BEGIN DATA TO USE

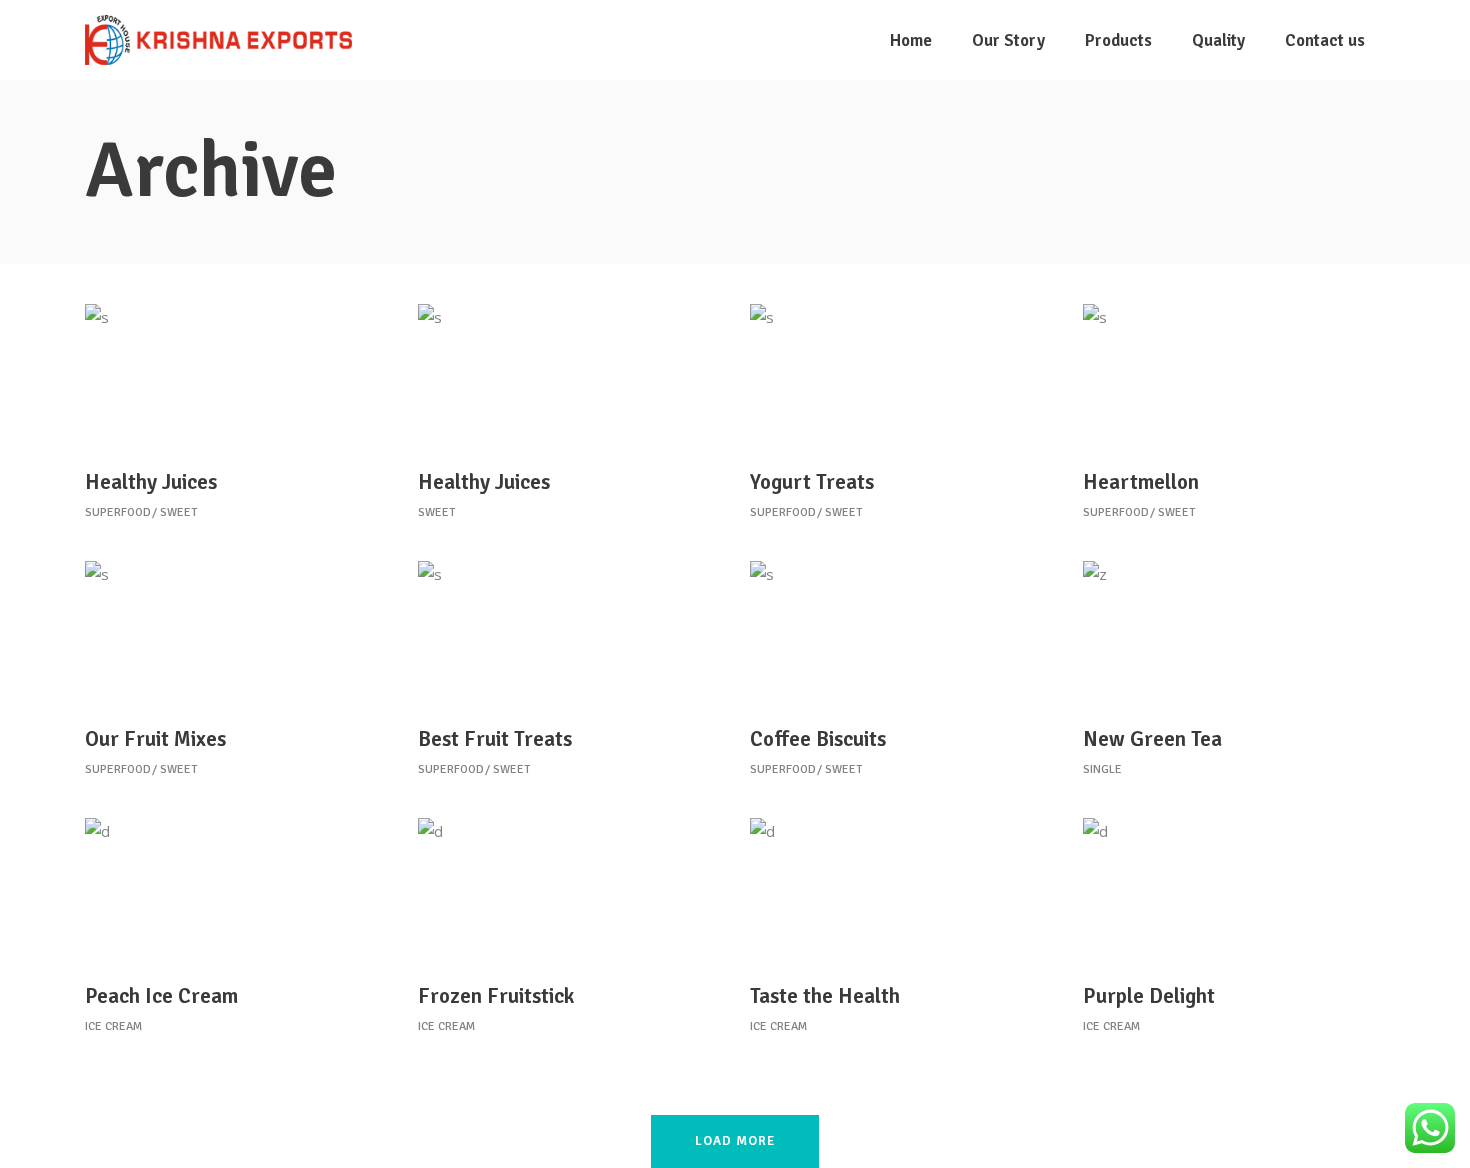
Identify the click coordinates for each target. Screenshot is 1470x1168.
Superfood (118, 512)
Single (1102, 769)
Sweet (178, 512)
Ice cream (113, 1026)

END DATA TO USE
BEGIN DATA TO USE

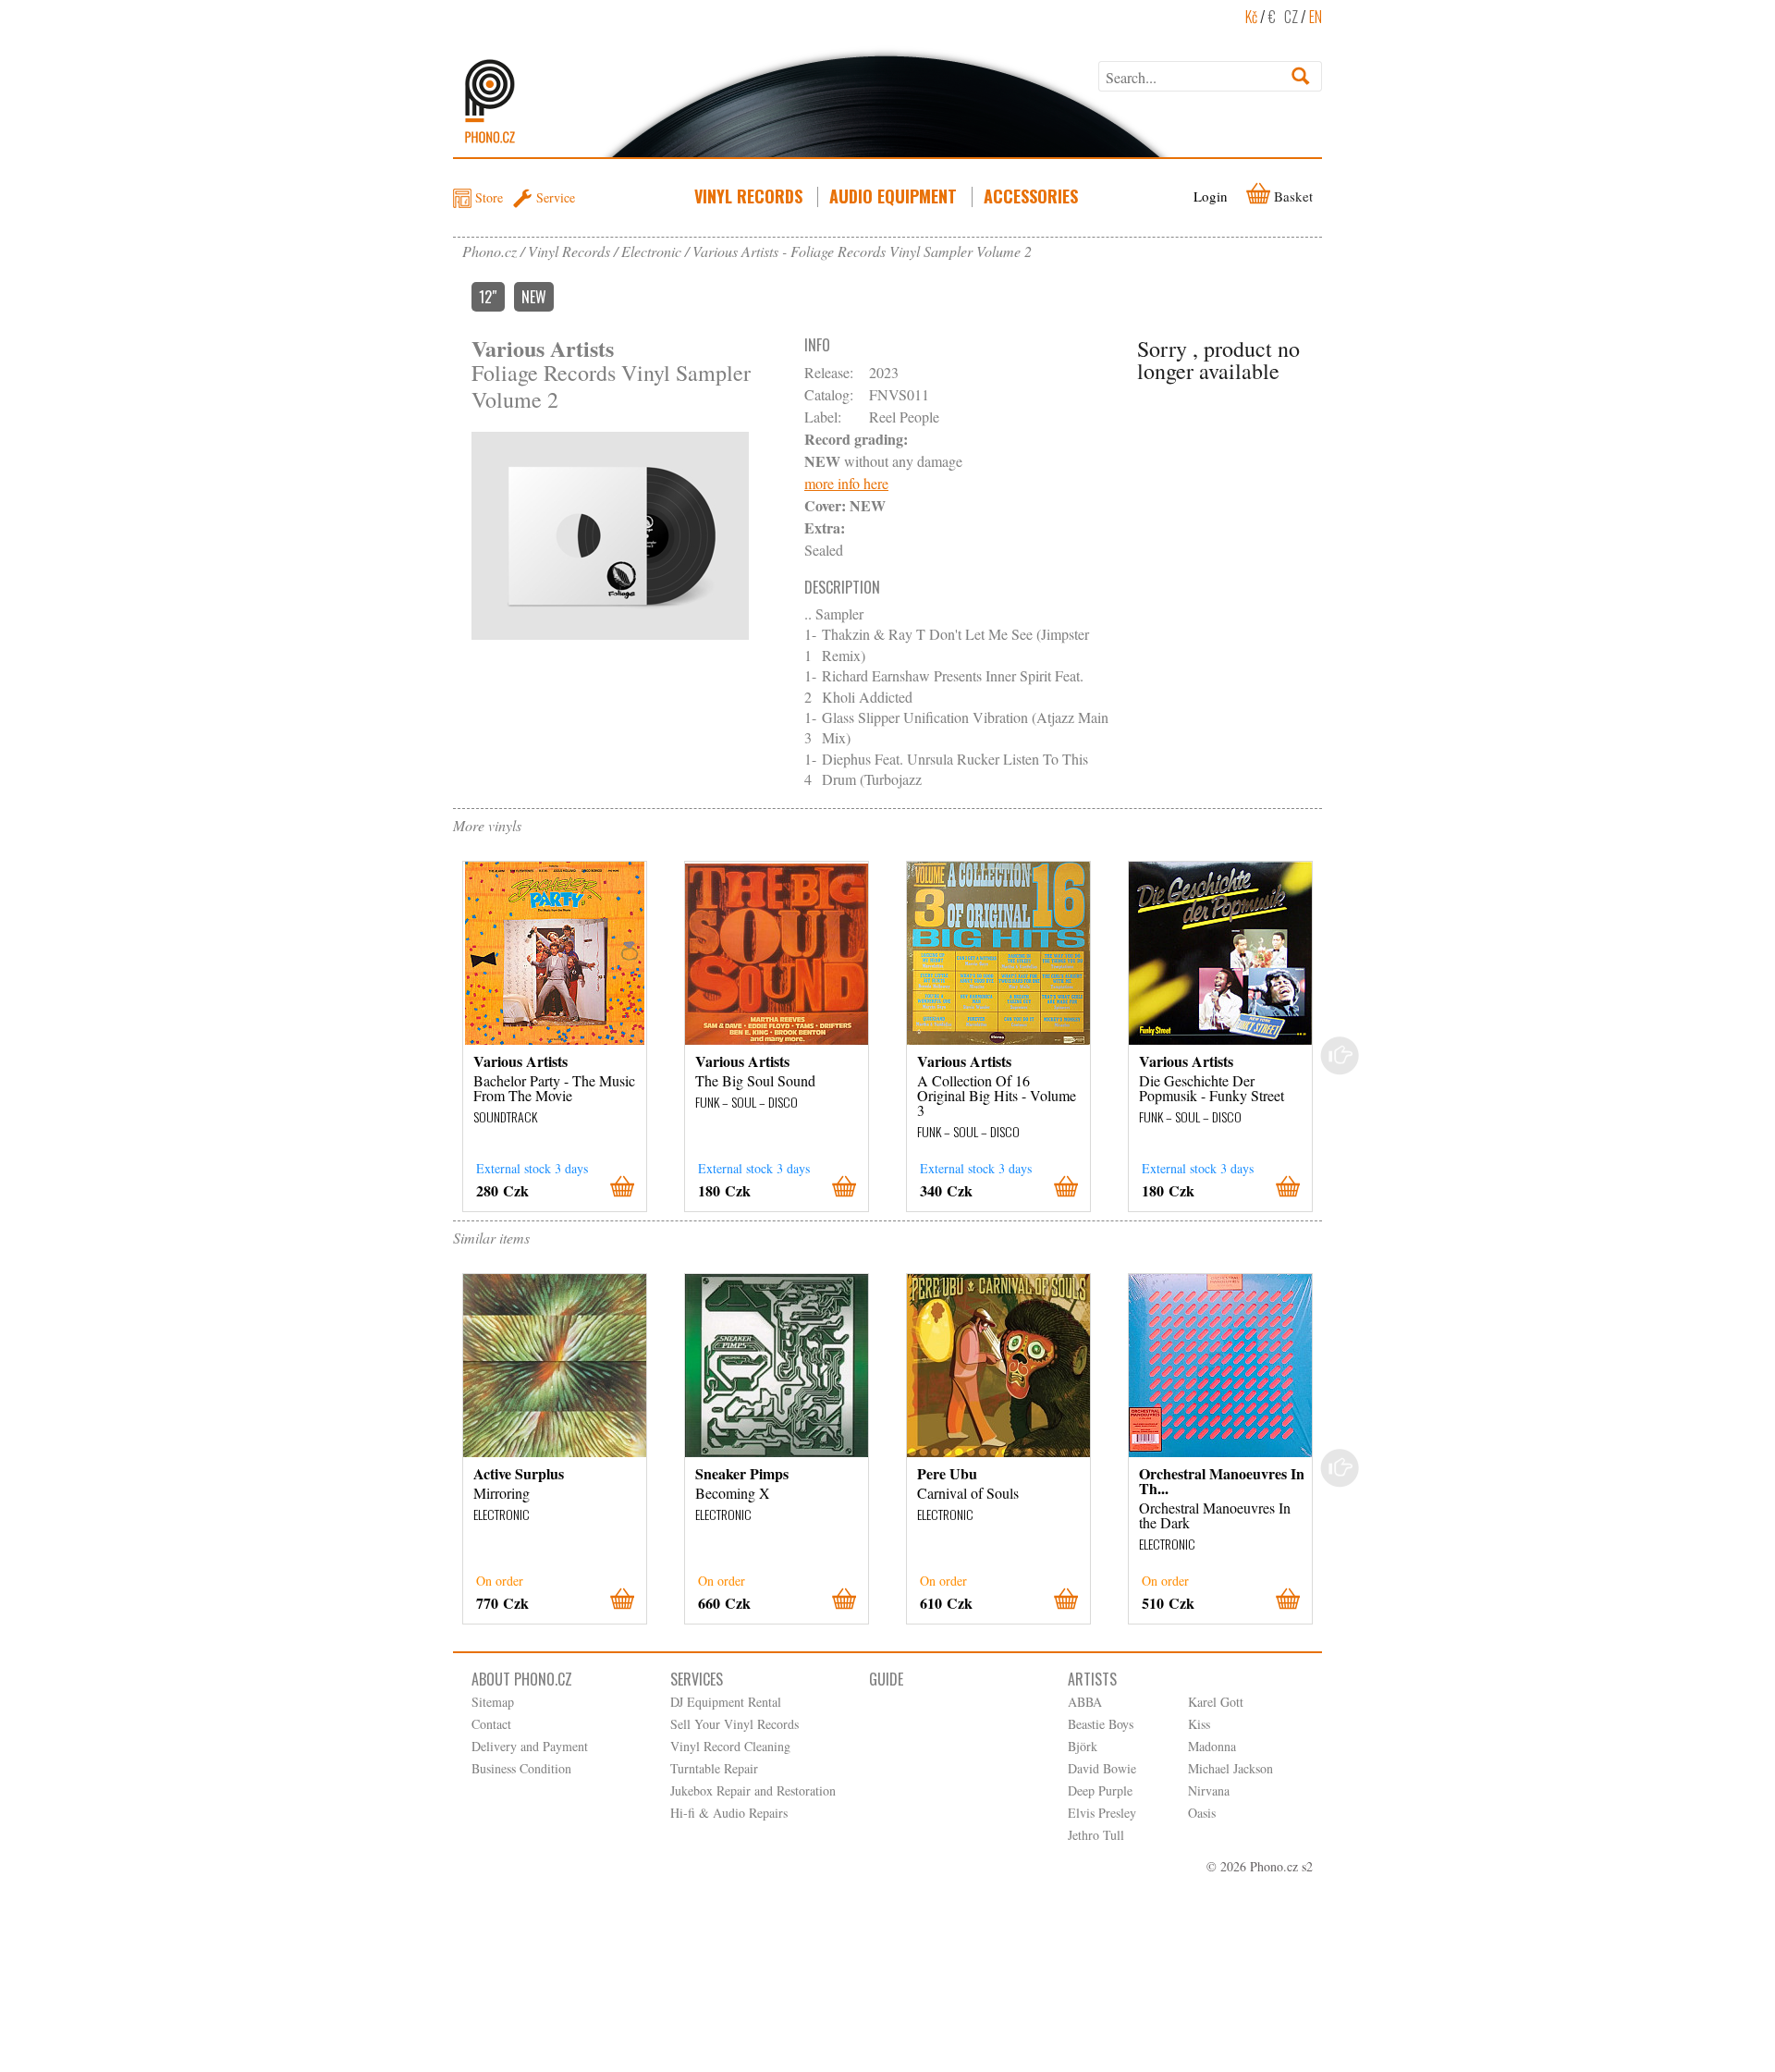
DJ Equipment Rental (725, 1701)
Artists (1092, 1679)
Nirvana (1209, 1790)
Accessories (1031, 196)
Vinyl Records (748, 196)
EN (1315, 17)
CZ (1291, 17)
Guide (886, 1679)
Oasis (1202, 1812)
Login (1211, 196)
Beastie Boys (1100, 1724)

END DATA TO USE

- TASK BRIEF:
Of the lines above, output exactly those from the line bearing "Identify the click" through the line bearing "Ice cream (113, 1026)", inclusive.

- REPLY TO THE TASK:
Identify the click coordinates for each target. Screenshot is 1470x1168.
Superfood (118, 512)
Single (1102, 769)
Sweet (178, 512)
Ice cream (113, 1026)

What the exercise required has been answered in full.